◆ Supplied passage ◆
-*-*-

MARKET WRAPS

Watch For:

Eurozone Long Term Interest Rates, ECB Economic Bulletin; Italy Industrial Production; U.K. Bank of England Credit Conditions, Liabilities Surveys; updates from Geberit, BMW, Vonovia, Vinci, Persimmon, Marks & Spencer, Wood Group, Tesco, Ferguson

Opening Call:

Europe is poised for a cautious start with Fed policy in focus following the U.S. CPI reading. In Asia, stocks were mostly lower, along with the dollar, oil and gold, while Treasury yields edged higher.

Equities:

European shares could struggle for direction early Thursday as investors continue to assess the hot pace of U.S. inflation and consider whether the Federal Reserve will need to move more aggressively on rate rises this year to stem the surge.

Wall Street took the inflation news in stride Wednesday, with major stock indexes closing modestly higher. While shares finished off the session's best levels, Kent Engelke, chief economic strategist at Capitol Securities Management, said the market was showing signs of relief that inflation pressures didn't overshoot expectations.

"Now the next test is will inflation pressure actually moderate," Engelke said. "I do believe it will, but I don't think it will back off the 2% target range the market is expecting."

"We still will have above-trend growth and above-trend inflation," he predicted, adding that such a mix could reignite the recent sharp rotation by investors into value stocks, but away from growth.

In an interview with the Wall Street Journal Wednesday, St. Louis Fed President James Bullard said that four interest rate increases now appear likely to be needed to tackle high inflation.

"We want to bring inflation under control in a way that does not disrupt the real economy, but we are also firm in our desire to get inflation to return to 2% over the medium term."

-*-*-

◆ Data shown ◆
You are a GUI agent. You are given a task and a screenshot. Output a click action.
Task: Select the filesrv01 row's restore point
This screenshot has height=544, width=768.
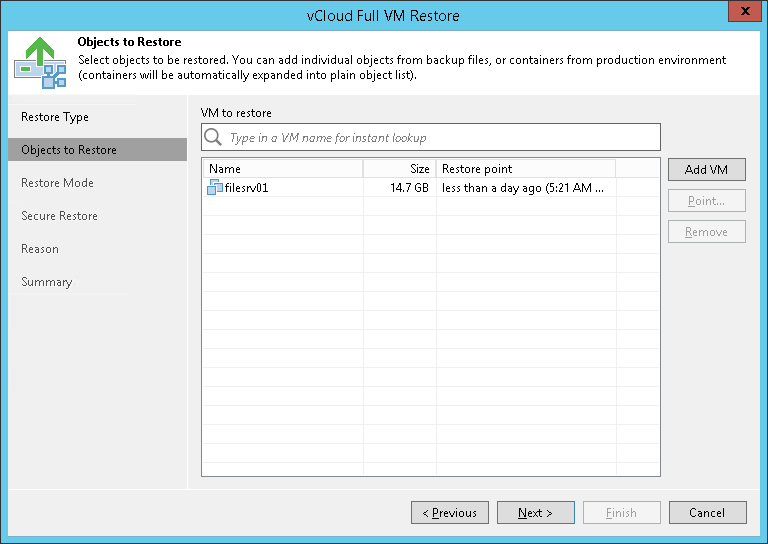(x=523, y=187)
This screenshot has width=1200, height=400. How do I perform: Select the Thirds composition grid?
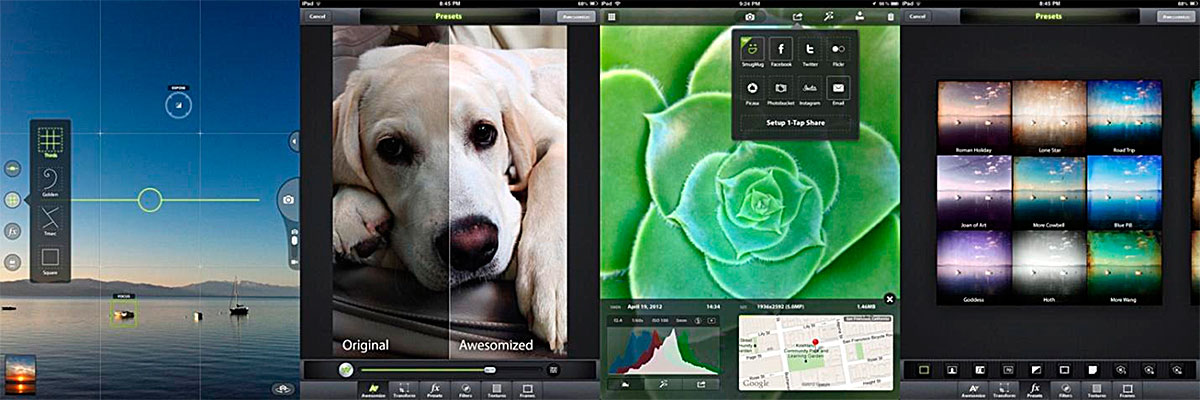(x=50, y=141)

-*-*-

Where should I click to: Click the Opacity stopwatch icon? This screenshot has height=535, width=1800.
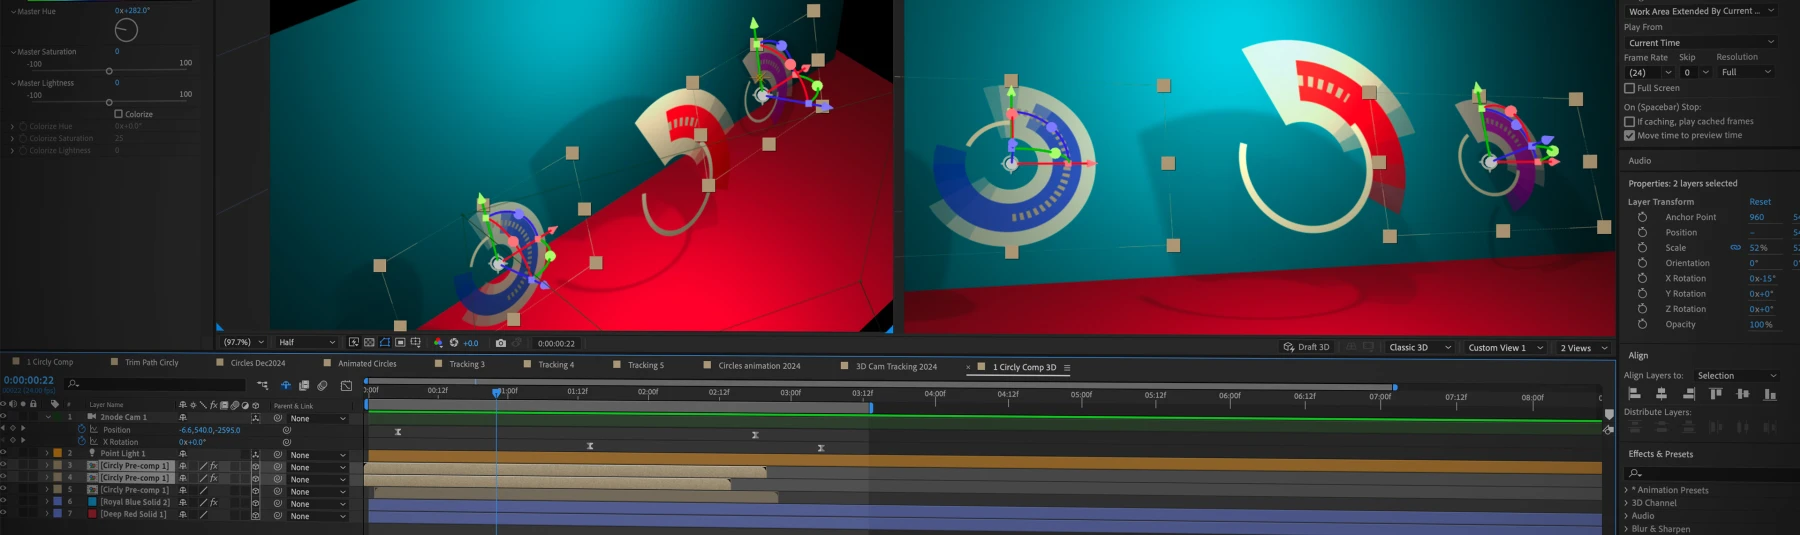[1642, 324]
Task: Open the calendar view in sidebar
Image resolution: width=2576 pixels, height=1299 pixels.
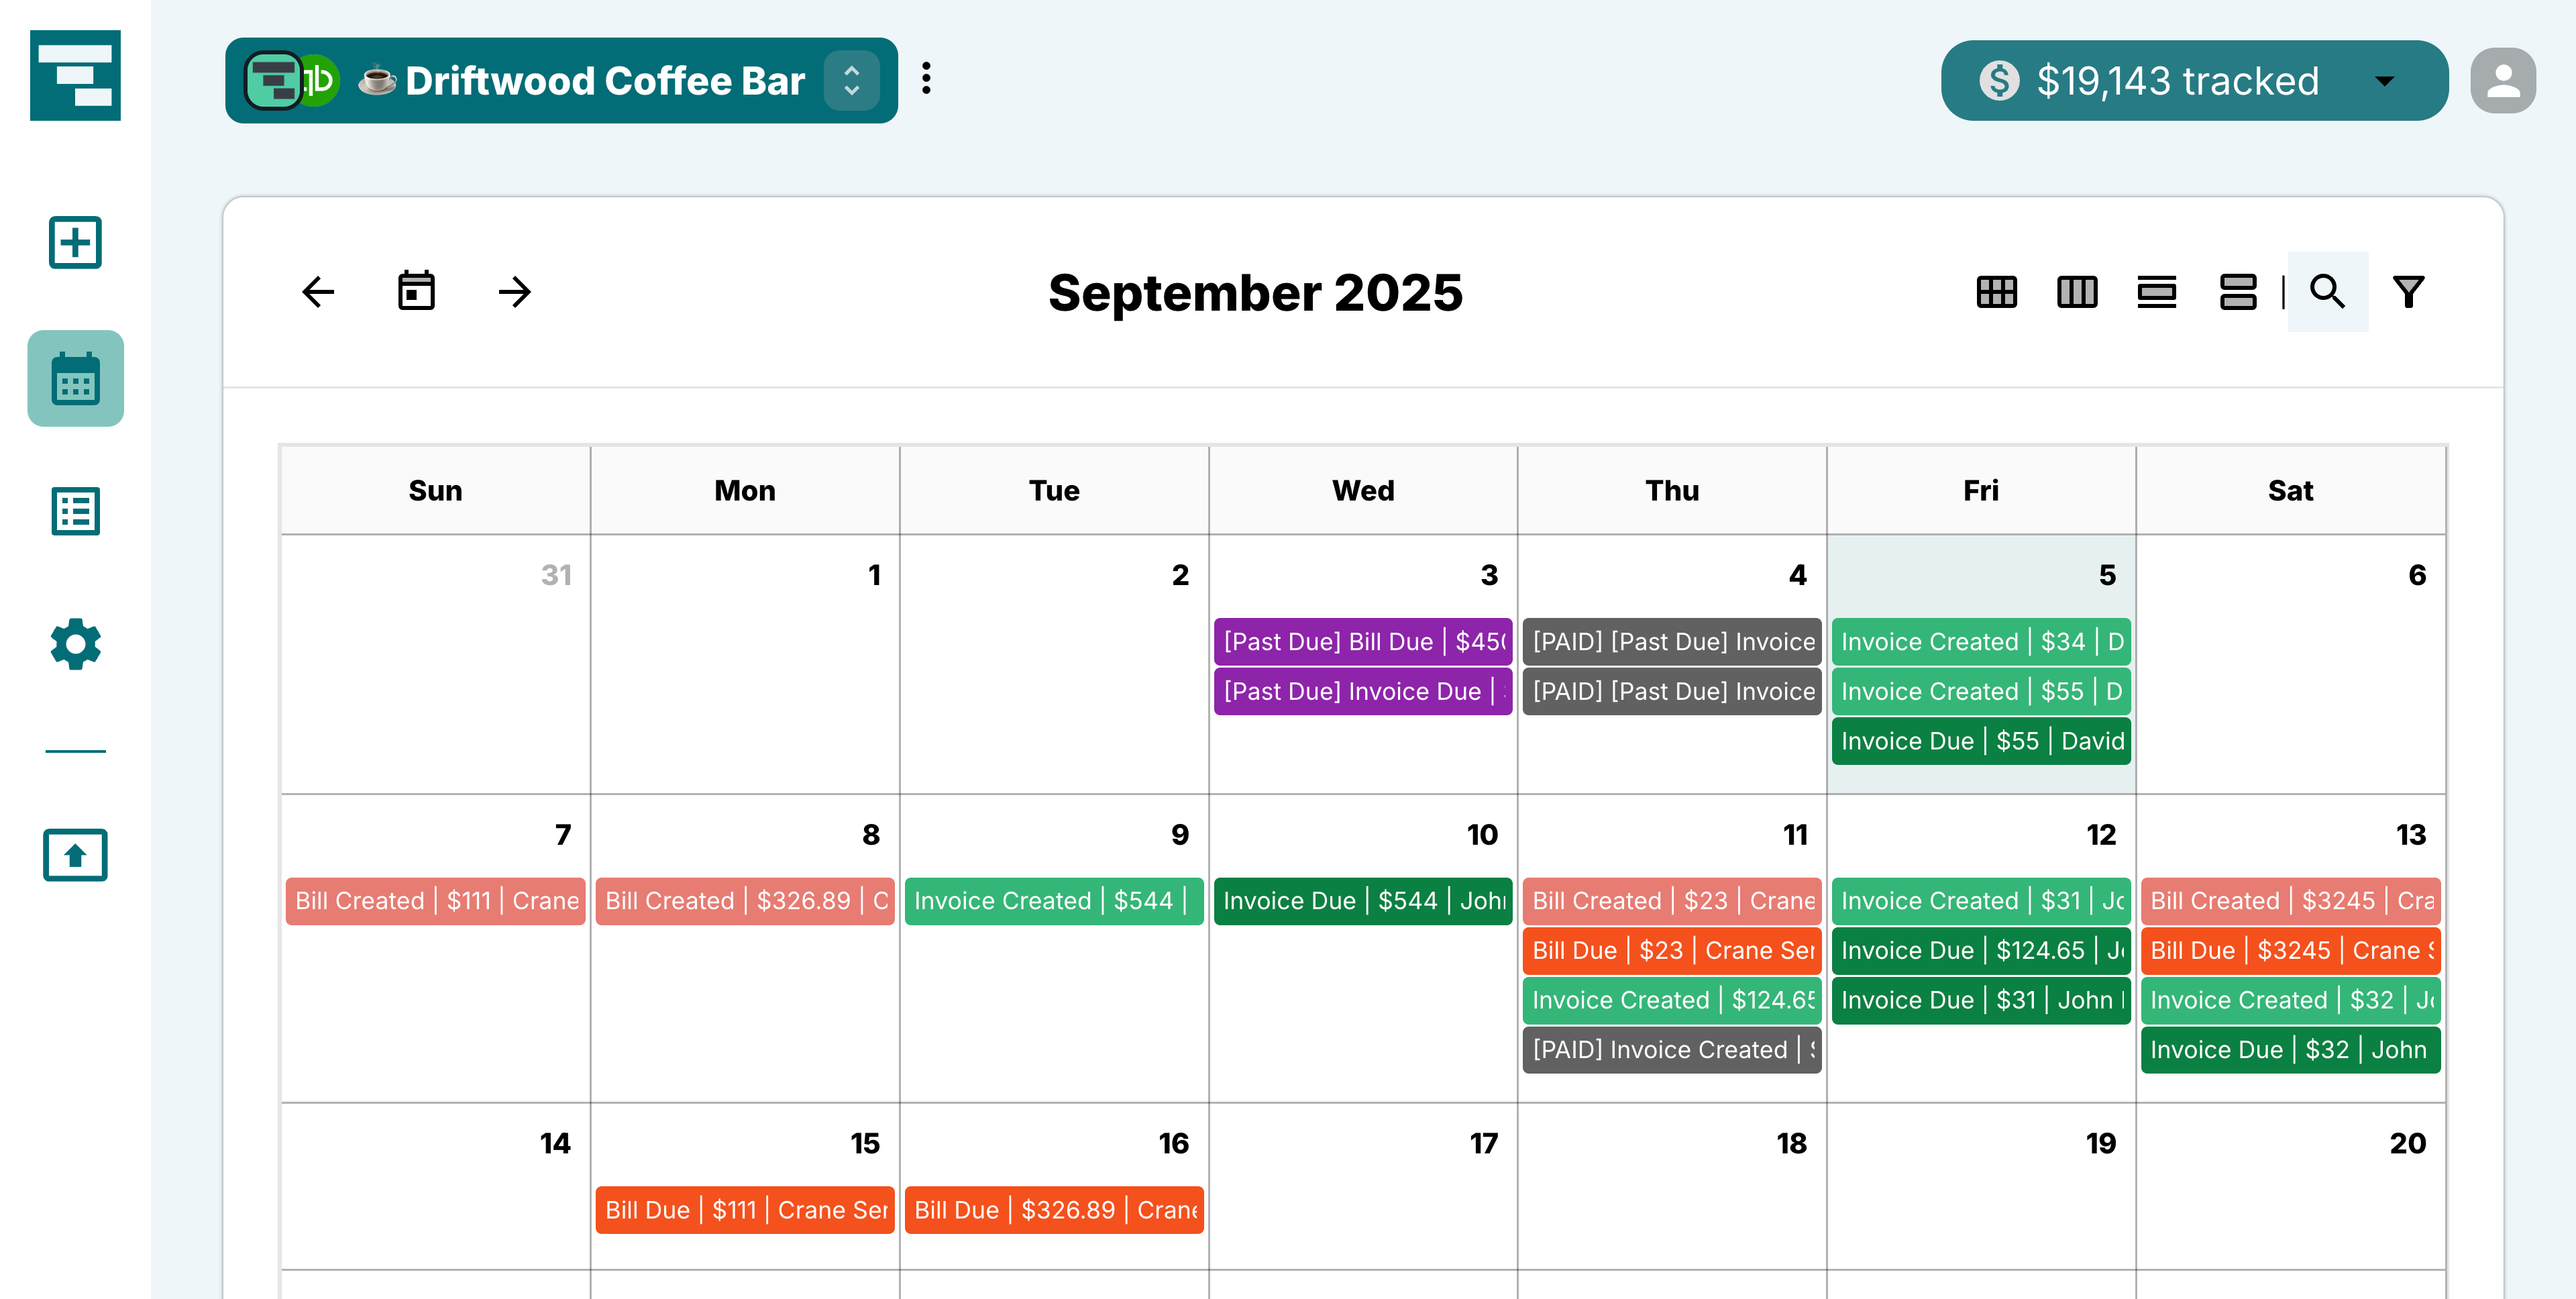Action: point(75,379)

-*-*-

◆ Action item ◆
Revise the market wrap by rewriting everything from "MARKET WRAPS" down to "yields edged higher.", with "cautious" changed to "careful".

◆ Answer space ◆
MARKET WRAPS

Watch For:

Eurozone Long Term Interest Rates, ECB Economic Bulletin; Italy Industrial Production; U.K. Bank of England Credit Conditions, Liabilities Surveys; updates from Geberit, BMW, Vonovia, Vinci, Persimmon, Marks & Spencer, Wood Group, Tesco, Ferguson

Opening Call:

Europe is poised for a careful start with Fed policy in focus following the U.S. CPI reading. In Asia, stocks were mostly lower, along with the dollar, oil and gold, while Treasury yields edged higher.